O Senado como peça-chave do tabuleiro
Entre especialistas e dirigentes partidários, há consenso de que 2026 será marcado pela chamada “Batalha pelo Senado”. Com a renovação de dois terços das cadeiras — 54 das 81 vagas em disputa —, a direita enxerga uma oportunidade inédita de alcançar o número considerado estratégico: 49 senadores.
Esse quórum permitiria ao bloco conservador:
Eleger o presidente da Casa e controlar a pauta legislativa;
Avançar com pedidos de impeachment contra ministros do Supremo Tribunal Federal, uma das principais bandeiras do núcleo bolsonarista;
Criar obstáculos às indicações do Executivo, que vão desde embaixadores até diretores do Banco Central e ministros de tribunais superiores.
Por que o favoritismo pende à direita?
A projeção favorável à oposição se apoia em fatores estruturais. Segundo análises da Agência Capital, há hoje um verdadeiro “congestionamento” de nomes competitivos no campo conservador, enquanto a esquerda enfrenta uma escassez de quadros viáveis em estados estratégicos fora do Nordeste.
PL e MDB despontam nas pesquisas preliminares para o Senado. O PL, em especial, trabalha com a expectativa de eleger uma bancada histórica: até 20 senadores e 115 deputados federais. A estratégia se ancora no espólio político de Jair Bolsonaro e no capital eleitoral de governadores conservadores em segundo mandato, como Romeu Zema (MG) e Ratinho Júnior (PR), que podem migrar para disputas legislativas caso não avancem rumo ao Planalto.

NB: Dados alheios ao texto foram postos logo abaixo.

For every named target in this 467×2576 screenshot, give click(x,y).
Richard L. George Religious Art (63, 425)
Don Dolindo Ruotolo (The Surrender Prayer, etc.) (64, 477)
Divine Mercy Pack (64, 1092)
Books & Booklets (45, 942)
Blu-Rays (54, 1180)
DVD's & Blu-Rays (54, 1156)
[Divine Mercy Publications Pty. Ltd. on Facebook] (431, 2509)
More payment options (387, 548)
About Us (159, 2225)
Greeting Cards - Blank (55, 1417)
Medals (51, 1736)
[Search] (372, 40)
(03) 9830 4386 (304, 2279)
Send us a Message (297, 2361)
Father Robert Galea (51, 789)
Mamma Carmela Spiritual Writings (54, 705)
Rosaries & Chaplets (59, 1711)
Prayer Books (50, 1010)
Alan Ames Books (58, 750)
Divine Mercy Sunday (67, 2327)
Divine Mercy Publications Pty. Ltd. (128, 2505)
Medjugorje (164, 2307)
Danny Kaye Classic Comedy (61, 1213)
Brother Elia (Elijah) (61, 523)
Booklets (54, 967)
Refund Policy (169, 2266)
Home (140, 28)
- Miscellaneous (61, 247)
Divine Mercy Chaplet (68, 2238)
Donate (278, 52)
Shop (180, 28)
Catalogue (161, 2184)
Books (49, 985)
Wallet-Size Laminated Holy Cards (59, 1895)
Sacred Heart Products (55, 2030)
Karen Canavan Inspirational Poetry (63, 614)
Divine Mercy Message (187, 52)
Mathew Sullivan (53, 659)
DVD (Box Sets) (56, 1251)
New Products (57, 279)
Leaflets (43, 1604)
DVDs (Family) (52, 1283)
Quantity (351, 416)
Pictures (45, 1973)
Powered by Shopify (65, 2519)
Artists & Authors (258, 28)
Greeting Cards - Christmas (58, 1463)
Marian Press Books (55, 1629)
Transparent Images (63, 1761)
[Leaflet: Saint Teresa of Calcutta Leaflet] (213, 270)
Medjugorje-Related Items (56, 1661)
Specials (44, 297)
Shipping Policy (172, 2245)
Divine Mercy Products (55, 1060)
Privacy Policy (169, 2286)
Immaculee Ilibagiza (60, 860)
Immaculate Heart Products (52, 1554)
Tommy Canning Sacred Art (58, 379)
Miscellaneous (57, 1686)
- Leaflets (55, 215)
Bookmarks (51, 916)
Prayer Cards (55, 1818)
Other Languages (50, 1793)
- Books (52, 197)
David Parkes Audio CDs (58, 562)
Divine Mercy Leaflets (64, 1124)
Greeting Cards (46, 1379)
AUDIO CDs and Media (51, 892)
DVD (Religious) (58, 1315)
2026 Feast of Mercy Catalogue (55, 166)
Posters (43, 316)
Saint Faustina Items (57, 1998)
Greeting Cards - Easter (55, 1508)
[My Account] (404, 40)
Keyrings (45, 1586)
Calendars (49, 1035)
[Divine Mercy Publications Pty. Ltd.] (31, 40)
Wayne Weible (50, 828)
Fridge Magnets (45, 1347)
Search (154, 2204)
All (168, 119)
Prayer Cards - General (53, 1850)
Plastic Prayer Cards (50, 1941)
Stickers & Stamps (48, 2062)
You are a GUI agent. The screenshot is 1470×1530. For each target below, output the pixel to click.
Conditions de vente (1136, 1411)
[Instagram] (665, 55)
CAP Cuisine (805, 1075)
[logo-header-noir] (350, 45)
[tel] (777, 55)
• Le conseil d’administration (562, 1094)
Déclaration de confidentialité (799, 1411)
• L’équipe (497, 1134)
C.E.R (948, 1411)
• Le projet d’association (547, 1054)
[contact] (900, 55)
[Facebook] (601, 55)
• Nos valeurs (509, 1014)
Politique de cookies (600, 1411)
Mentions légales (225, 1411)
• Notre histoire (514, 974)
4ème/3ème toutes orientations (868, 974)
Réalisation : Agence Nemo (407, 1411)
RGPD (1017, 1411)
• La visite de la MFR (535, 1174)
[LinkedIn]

União no Legislativo, fragmentação no Executivo
Apesar do cenário amplamente favorável no Congresso, a oposição ainda enfrenta incertezas na corrida presidencial. Levantamentos da Quaest, divulgados em janeiro de 2026, apontam Lula com 36% das intenções de voto, seguido por Flávio Bolsonaro, com 23%.
A multiplicidade de nomes no campo da direita — como Flávio Bolsonaro, Tarcísio de Freitas (Republicanos) e Ronaldo Caiado (União Brasil) — é vista como uma vantagem para o governo. “O Centrão hoje aceita que Tarcísio deve permanecer em São Paulo e se divide entre testar candidaturas alternativas ou adotar uma postura de neutralidade”, destaca análise da Folha de S.Paulo.
Obstáculos e incertezas
O caminho, no entanto, não está livre de tensões. A direita no pós-Bolsonaro ainda convive com rachas internos e incertezas judiciais que podem impactar o planejamento eleitoral. Além disso, partidos pragmáticos do Centrão, como o PSD de Gilberto Kassab, tendem a se alinhar conforme o resultado da eleição presidencial, o que pode diluir uma maioria ideológica em favor de uma governabilidade mais fisiológica.
Ainda assim, um ponto parece cada vez mais claro: o Congresso que tomará posse em 2027 deverá ter um perfil fortemente conservador, preparado para exercer o papel de maior contraponto ao Executivo e ao Judiciário na história recente do país.